Background: It is now widespread in livestock and plant breeding to use genotyping data to predict phenotypes with genomic prediction models. In parallel, genomic annotations related to a variety of traits are increasing in number and granularity, providing valuable insight into potentially important positions in the genome. The BayesRC model integrates this prior biological information by factorizing the genome according to disjoint annotation categories, in some cases enabling improved prediction of heritable traits. However, BayesRC is not adapted to cases where markers may have multiple annotations.
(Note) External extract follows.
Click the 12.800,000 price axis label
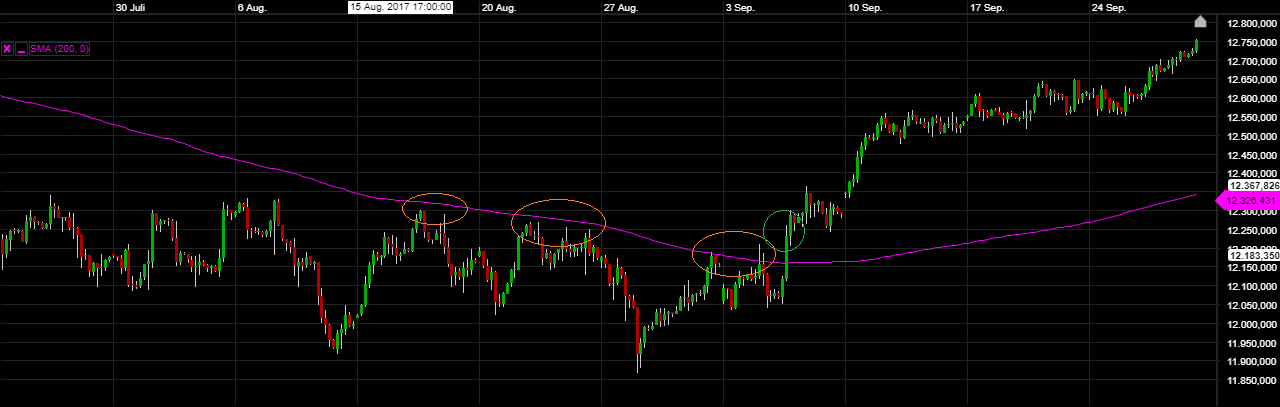Viewport: 1280px width, 407px height. coord(1252,23)
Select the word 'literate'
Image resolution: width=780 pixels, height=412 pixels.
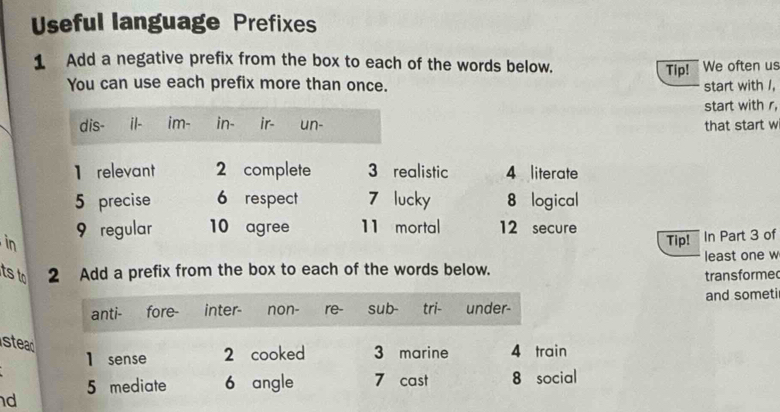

Results: We propose two novel Bayesian approaches to account for multi-annotated markers through a cumulative (BayesRC+) or preferential (BayesRCπ) model of the contribution of multiple annotation categories. We illustrate their performance on simulated data with various genetic architectures and types of annotations. We also explore their use on data from a backcross population of growing pigs in conjunction with annotations constructed using the PigQTLdb. In both simulated and real data, we observed a modest improvement in prediction quality with our models when used with informative annotations. In addition, our results show that BayesRC+ successfully prioritizes multi-annotated markers according to their posterior variance, while BayesRCπ provides a useful interpretation of informative annotations for multi-annotated markers. Finally, we explore several strategies for constructing annotations from a public database, highlighting the importance of careful consideration of this step.
Conclusion: When used with annotations that are relevant to the trait under study, BayesRCπ and BayesRC+ allow for improved prediction and prioritization of multi-annotated markers, and can provide useful biological insight into the genetic architecture of traits.